A meta-analysis of studies on omega-3 supplementation alone found consistent anti-depressant benefits of omega-3 supplementation in individuals diagnosed with major depressive disorder, in depressed individuals who were not diagnosed with MDD, but not in women diagnosed with prenatal depression, or in children and adolescents (Grosso et al 2014). A meta-analysis of 241 placebo-controlled studies on EPA, DHA or combined EPA/DHA augmentation of antidepressants found greater benefits with EPA and combined EPA/DHA; however, the authors reported that their findings were limited by methodological flaws in many studies, heterogeneous study designs, small study sizes, short study duration and (in some cases) evidence of publication bias (Martins 2009).
The above findings support the use of EPA in combination with antidepressants, including bipolar depressed patients and patients who are refractory to antidepressants. It remains unclear whether EPA (or specific ratios of EPA to DHA or other fatty acids) has an independent antidepressant effect or possibly enhances the efficacy of antidepressants via second messenger systems in a manner that is similar to the postulated mechanism for lithium augmentation (Nemets 2002).
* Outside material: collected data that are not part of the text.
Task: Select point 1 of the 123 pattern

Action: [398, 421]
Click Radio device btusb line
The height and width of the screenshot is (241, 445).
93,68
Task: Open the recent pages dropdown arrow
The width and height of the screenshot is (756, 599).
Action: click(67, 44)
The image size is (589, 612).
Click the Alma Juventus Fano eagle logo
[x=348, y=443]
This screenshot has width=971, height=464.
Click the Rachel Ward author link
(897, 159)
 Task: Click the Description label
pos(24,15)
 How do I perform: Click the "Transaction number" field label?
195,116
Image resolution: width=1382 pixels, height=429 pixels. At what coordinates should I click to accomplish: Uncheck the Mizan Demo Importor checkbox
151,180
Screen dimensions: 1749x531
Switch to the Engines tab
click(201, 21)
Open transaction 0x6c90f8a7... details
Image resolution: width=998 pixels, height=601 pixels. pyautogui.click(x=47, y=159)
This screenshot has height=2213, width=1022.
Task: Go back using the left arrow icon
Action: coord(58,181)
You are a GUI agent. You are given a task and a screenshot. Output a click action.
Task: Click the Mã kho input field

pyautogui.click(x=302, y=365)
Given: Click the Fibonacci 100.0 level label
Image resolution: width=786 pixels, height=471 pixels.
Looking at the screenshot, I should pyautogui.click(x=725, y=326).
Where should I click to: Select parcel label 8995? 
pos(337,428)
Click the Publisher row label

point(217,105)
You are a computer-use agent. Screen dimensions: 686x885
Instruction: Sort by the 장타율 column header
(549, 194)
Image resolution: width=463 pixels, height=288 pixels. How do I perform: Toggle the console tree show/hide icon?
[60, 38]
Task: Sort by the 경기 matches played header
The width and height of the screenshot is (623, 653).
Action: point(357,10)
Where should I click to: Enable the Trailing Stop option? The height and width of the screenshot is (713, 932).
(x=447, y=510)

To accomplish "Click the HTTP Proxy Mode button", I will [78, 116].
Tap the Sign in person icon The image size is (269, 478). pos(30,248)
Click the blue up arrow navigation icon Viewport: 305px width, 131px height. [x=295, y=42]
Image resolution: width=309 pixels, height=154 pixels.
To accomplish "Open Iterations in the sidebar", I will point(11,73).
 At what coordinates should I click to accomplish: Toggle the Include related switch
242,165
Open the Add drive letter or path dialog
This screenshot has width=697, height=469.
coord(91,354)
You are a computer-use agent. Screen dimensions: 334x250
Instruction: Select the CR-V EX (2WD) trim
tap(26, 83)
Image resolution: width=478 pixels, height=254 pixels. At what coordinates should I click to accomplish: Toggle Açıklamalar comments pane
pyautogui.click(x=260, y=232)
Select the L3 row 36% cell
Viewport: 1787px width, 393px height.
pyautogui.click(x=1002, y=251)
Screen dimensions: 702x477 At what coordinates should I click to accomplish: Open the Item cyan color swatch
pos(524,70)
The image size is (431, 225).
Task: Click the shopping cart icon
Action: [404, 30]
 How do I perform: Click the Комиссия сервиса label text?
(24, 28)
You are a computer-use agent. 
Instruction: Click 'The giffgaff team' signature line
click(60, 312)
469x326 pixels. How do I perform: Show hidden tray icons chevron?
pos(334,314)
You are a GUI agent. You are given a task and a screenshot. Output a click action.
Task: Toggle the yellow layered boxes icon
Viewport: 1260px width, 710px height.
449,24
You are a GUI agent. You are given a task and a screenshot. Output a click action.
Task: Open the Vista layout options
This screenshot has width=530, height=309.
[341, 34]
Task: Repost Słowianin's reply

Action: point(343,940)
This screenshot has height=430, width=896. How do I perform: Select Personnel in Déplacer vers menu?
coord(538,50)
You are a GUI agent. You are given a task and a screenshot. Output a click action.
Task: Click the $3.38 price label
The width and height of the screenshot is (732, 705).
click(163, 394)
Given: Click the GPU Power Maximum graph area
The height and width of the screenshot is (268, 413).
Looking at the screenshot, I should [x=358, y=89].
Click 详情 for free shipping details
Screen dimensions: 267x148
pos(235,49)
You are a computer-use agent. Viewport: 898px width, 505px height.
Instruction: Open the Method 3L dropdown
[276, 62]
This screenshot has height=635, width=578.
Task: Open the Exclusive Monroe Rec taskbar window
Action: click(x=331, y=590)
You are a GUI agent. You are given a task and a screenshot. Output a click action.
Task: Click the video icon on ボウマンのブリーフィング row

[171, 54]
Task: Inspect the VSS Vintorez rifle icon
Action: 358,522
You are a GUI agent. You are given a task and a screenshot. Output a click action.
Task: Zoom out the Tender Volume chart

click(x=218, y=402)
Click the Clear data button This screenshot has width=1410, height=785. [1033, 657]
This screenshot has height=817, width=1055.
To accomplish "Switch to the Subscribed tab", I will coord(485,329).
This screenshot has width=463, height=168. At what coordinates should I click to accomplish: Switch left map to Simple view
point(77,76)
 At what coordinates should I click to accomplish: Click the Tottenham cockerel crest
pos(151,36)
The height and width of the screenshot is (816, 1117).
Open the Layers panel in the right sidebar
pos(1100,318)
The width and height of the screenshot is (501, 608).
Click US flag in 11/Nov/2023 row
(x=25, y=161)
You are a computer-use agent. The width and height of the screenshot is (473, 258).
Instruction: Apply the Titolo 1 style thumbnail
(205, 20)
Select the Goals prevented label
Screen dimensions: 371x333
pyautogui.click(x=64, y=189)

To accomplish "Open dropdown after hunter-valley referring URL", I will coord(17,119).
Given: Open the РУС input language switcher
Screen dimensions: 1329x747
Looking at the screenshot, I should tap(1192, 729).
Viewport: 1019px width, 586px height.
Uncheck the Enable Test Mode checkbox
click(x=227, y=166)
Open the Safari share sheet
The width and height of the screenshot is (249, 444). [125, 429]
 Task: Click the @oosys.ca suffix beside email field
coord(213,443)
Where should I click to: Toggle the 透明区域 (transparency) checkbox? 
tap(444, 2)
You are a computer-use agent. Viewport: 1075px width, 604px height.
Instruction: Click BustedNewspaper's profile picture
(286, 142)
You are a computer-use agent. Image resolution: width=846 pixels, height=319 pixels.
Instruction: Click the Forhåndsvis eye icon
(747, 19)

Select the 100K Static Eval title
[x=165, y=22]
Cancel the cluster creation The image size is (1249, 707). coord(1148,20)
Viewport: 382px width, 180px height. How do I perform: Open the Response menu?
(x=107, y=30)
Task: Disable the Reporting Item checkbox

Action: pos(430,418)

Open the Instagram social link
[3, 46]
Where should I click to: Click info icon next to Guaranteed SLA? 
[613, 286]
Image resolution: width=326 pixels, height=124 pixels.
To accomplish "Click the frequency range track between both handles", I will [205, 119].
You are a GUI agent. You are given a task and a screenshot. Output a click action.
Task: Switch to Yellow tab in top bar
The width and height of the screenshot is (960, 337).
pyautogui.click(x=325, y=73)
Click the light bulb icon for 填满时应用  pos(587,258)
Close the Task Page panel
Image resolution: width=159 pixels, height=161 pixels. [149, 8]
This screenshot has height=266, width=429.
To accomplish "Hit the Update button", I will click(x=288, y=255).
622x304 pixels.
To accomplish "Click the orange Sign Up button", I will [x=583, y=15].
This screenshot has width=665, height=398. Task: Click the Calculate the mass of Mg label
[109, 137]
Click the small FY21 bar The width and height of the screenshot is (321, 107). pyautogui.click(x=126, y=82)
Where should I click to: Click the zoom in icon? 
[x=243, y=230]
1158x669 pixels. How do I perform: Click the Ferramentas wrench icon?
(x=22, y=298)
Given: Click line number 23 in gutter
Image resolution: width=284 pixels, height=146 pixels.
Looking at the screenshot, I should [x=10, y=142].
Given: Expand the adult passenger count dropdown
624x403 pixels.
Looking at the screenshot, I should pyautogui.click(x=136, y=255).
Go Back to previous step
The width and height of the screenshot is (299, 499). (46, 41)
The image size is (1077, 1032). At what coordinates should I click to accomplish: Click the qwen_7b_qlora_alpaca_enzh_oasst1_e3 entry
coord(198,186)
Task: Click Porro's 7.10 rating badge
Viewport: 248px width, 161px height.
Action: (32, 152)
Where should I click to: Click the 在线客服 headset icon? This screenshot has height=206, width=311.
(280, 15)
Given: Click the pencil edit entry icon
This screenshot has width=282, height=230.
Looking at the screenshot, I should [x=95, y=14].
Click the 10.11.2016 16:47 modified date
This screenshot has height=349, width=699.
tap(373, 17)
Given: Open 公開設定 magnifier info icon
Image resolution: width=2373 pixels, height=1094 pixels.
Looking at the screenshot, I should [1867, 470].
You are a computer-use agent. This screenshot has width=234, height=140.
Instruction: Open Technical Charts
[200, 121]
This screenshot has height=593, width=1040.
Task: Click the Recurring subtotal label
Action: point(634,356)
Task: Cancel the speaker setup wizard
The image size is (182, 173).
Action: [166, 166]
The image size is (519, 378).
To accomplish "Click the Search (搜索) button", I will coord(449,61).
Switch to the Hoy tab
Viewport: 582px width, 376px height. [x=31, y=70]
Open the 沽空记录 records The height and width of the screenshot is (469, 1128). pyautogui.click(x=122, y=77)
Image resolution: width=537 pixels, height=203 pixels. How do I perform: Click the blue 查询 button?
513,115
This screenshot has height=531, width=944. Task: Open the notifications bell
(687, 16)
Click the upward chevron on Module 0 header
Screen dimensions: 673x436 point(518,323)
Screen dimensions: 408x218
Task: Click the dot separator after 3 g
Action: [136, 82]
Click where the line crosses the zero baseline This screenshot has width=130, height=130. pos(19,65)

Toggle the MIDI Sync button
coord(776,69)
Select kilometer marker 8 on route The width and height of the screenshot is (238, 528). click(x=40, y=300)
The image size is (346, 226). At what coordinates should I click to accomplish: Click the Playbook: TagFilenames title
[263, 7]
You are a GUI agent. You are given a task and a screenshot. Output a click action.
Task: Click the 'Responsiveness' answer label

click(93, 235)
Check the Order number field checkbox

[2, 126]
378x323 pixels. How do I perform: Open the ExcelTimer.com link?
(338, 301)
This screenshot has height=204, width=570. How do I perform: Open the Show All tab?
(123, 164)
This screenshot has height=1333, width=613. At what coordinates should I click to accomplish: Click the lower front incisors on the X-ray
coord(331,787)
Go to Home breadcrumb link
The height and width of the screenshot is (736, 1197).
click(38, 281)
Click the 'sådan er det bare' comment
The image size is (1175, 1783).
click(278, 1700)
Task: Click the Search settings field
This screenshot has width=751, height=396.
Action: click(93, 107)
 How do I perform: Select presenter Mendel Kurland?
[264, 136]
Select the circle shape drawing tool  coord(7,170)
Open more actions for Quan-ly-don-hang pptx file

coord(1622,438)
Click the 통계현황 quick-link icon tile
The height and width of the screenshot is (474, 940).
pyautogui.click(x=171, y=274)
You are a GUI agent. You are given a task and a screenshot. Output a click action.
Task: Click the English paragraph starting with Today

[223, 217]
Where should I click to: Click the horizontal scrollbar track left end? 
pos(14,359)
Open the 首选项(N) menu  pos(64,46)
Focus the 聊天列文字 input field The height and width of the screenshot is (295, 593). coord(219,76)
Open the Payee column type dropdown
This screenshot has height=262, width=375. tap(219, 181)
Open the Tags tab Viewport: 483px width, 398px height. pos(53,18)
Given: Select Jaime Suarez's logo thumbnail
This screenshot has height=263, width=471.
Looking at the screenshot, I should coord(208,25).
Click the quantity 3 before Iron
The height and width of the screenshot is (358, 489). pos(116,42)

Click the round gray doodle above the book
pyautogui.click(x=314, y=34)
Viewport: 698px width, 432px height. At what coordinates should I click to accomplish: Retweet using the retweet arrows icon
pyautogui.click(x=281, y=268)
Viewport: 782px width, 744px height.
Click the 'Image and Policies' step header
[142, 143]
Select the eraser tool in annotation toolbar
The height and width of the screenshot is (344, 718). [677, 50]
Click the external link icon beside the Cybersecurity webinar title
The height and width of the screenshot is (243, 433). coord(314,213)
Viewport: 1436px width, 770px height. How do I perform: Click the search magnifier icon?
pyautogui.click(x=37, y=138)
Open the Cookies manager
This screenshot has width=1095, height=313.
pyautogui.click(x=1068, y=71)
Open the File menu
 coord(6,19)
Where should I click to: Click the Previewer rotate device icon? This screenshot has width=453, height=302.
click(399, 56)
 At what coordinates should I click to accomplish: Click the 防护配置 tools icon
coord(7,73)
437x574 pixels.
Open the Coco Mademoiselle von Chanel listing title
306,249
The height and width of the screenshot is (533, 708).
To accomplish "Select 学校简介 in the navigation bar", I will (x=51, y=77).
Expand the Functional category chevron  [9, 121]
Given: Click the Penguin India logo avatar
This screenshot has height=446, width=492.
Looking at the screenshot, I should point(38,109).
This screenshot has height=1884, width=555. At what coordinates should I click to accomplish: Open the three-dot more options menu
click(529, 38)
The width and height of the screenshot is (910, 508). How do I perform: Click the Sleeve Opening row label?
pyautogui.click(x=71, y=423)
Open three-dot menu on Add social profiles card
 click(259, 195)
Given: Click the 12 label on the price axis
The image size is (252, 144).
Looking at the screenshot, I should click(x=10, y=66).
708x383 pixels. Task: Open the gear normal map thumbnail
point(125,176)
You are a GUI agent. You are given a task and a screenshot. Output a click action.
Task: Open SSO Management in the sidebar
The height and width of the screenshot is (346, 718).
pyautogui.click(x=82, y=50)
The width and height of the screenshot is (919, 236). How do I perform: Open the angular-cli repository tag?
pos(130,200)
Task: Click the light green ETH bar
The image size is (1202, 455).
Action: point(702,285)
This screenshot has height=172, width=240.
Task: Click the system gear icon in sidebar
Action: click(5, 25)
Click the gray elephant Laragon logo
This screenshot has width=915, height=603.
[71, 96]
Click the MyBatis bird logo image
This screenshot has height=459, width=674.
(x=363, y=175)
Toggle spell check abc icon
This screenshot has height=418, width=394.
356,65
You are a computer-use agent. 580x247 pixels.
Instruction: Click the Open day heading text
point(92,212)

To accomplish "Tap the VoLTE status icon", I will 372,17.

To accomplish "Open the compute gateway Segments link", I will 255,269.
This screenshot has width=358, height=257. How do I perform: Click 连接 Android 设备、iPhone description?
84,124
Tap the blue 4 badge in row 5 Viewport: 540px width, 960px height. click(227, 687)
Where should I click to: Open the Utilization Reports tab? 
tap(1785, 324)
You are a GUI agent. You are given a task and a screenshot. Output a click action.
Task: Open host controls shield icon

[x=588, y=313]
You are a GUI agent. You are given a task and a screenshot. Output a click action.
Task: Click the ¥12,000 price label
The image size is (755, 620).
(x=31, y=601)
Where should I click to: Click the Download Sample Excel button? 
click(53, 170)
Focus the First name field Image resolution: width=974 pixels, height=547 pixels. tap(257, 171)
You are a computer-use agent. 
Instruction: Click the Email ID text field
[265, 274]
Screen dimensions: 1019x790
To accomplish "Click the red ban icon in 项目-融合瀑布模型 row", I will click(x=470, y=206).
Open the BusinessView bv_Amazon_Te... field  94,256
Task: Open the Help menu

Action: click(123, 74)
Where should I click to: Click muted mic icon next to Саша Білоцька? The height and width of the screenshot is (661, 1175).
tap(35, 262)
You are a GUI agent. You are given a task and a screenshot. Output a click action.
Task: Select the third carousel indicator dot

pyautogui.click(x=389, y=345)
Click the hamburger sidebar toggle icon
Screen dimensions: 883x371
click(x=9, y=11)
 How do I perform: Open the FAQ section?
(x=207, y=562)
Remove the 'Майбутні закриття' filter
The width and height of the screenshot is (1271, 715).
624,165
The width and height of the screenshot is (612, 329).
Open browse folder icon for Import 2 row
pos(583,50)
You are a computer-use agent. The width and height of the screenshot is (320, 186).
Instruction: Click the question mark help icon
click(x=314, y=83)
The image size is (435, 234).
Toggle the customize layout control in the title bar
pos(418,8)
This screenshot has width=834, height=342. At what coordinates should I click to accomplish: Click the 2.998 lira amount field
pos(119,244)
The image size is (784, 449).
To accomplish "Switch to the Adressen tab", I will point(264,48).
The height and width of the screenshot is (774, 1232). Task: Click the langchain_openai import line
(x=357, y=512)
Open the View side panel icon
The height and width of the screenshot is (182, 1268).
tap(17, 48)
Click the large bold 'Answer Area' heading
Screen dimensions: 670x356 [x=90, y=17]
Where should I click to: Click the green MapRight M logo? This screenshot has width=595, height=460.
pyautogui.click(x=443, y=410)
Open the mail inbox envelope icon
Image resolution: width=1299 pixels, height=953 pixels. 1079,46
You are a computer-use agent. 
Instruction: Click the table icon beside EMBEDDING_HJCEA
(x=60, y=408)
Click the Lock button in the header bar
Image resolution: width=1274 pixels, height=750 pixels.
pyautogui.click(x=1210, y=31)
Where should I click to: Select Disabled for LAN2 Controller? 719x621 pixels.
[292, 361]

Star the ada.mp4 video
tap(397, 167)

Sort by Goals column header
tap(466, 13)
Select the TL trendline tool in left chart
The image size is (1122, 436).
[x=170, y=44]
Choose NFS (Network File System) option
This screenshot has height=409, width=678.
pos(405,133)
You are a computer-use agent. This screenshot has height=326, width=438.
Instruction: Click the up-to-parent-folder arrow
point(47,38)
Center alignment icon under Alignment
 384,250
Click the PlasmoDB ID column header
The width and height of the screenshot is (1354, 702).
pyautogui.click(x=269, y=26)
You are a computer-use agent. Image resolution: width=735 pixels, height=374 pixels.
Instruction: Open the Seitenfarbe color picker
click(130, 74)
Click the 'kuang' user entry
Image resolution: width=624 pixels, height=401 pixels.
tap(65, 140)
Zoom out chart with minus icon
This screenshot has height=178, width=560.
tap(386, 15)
Many questions about fatty acid composition, optimal dosing strategies and treatment duration have not been answered. Confirmation of the size of an augmentation effect in individuals taking antidepressants and further clarification of the antidepressant mechanism(s) of action of essential fatty acids will require large, long-term placebo-controlled trials designed to answer these questions.
Side effects and safety issues
Gastrointestinal side effects have been reported and Omega-3s may interfere with glucose metabolism in diabetic patients (Glauber 1988). There is one case report of increased bleeding risk when Omega-3 fatty acids are used together with coumadin (Buckley 2004).
Supplementation with EPA may enhance response to available antidepressants. EPA may be safely used in combination with antidepressants and other psychotropic medications. Omega-3s have established cardiovascular benefits and are well tolerated. The majority of people who take EPA at dosages recommended for depressed mood report mild or no adverse effects. On the basis of available data, depressed patients should be encouraged to take EPA (1 to 2g/day) as an augmentation strategy in conjunction with their current antidepressant regimen. Diabetics and individuals taking Coumadin or other anticoagulant medications should consult with their physician before considering taking omega-3s.